Set up the Alert Webhook in Splunk Synthetic Monitoring
- In Splunk Synthetic Monitoring, go to Admin > Alert Webhooks > + New and click ServiceNow.
- Under Name, provide a name for your webhook.
- Click Generate Header to generate the encoded authorization header that will be used with this webhook. Provide the credentials for the ServiceNow user that will be used to create an incident. Note: Make sure the ServiceNow user has the permissions to create, modify and close incidents.
- Under Triggers, select the triggers you want to activate. There are two types: 'When failed' and 'When back online'. 'When failed' opens a new incident in ServiceNow when a check fails and 'When back online' closes that same incident when that check resumes functioning. Note: you should not use the 'When back online' trigger without also using a 'When failed' trigger.
- Paste the base URL of your ServiceNow instance and edit the Webhook URLs for each trigger's endpoint, replacing "<<YOUR_SERVICENOW_BASE_URL>>" with the base URL for your ServiceNow instance.
- (optional) Click JSON to open the JSON request body for the API request that will be sent to HipChat upon the trigger event. Edit the JSON as needed to change the text and alert format to something that better suits your workflow, and then click Save. Note: When customizing a 'When back online' trigger, the state and close_code fields should not be changed.

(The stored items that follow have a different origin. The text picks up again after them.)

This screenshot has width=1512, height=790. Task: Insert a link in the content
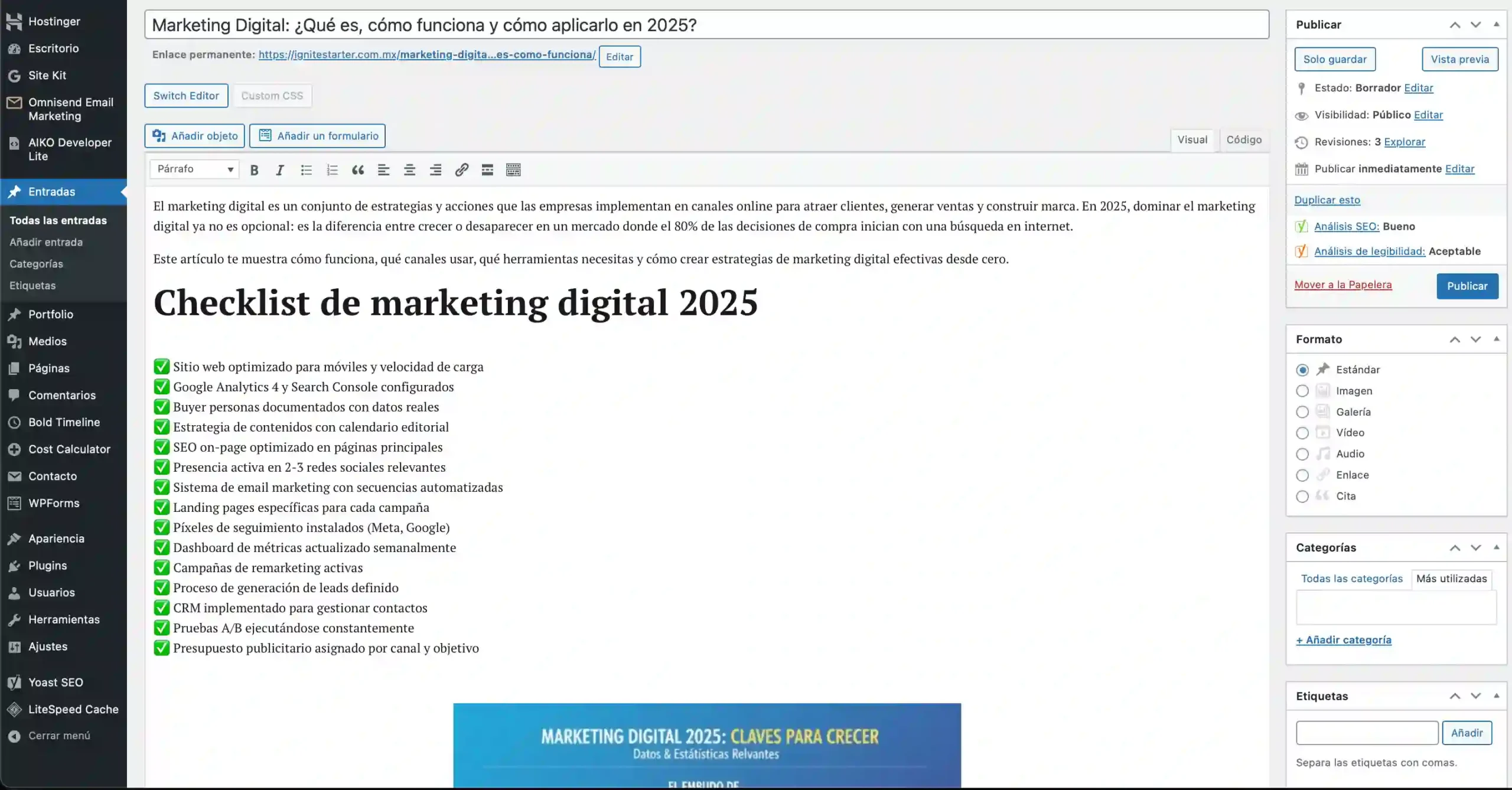point(461,169)
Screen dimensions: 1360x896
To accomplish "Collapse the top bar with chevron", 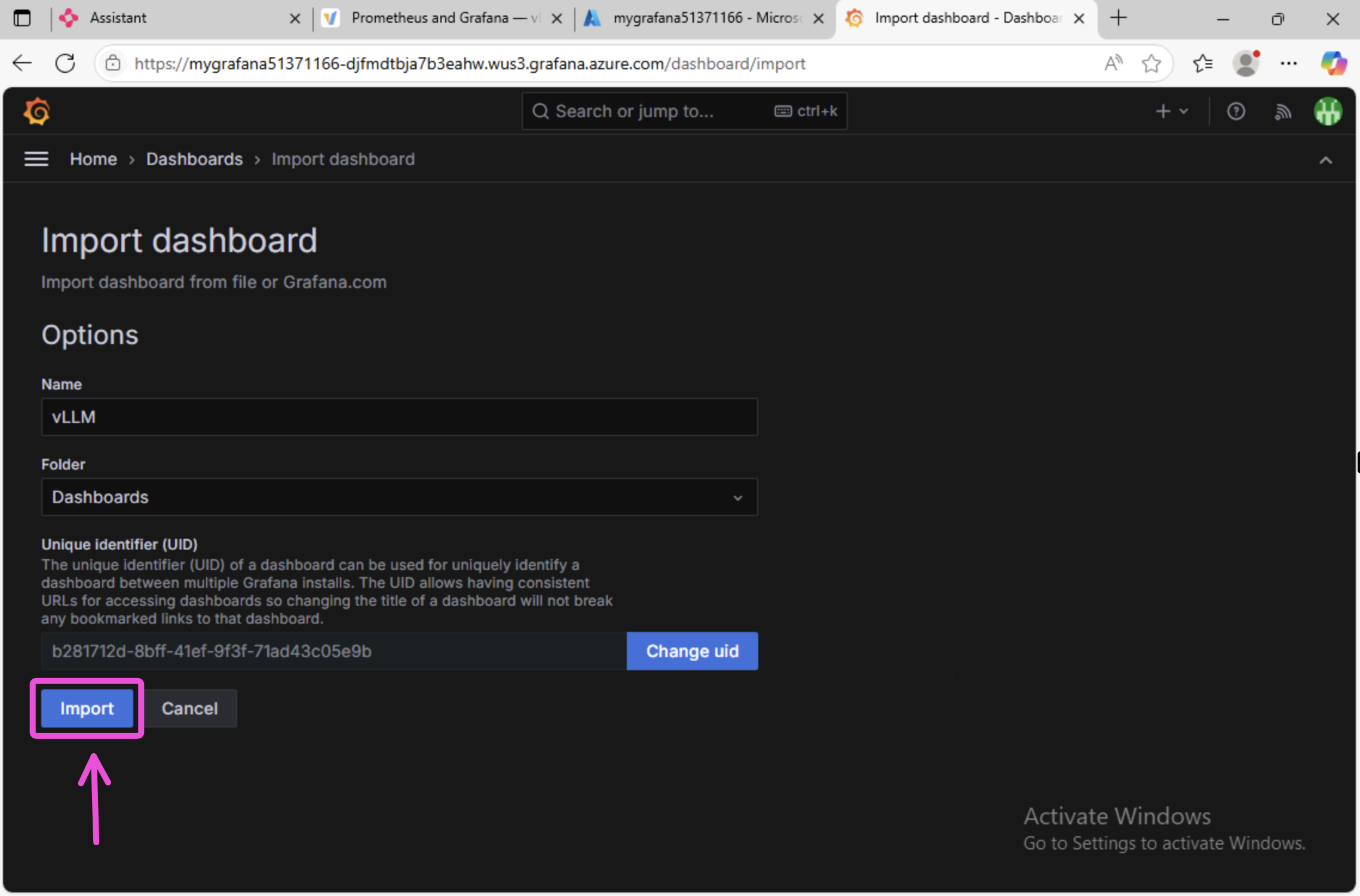I will click(x=1325, y=160).
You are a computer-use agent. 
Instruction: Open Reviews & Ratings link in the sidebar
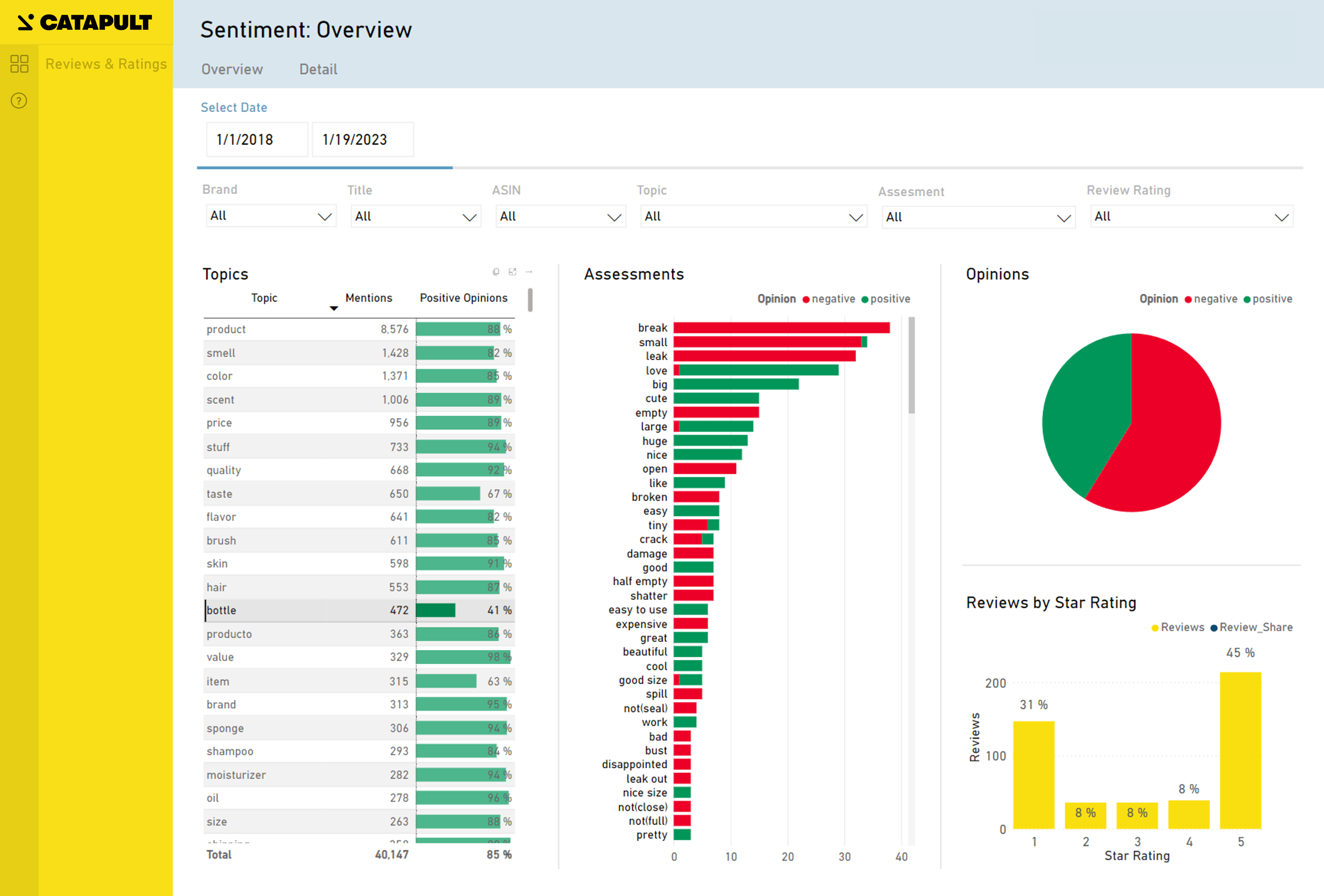(106, 64)
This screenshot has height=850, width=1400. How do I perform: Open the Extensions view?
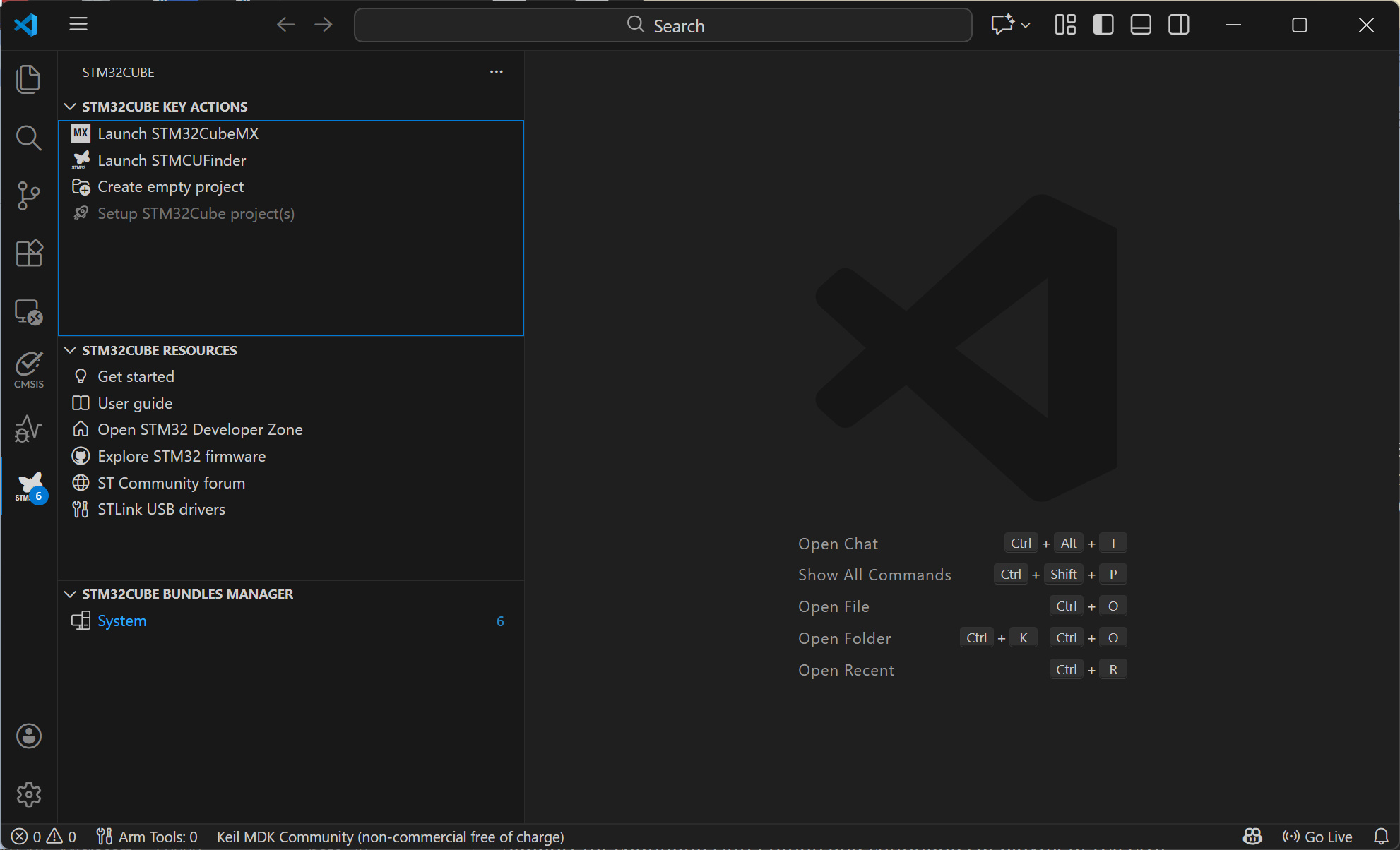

- Click Test test your webhook by sending a request to the ServiceNow endpoint.
- Click Create to save the webhook.
Add your webhook to a check
You need to add your webhook to each check you want to send notifications from. To add your webhook to a check, do the following:
- Navigate to a check in Splunk Synthetic Monitoring, click the gear icon, and select Edit from the dropdown.
- Click the Notifications tab.
- Under Notify, select your desired notification trigger.
- Under Recipients, select your new webhook from the dropdown.
- Adjust the additional settings to your preferences.
- Click Save.
With the webhook set up, new ServiceNow incidents will be created with the specified details any time a check to which the webhook has been added fails. The incident will be closed automatically when the check is back online.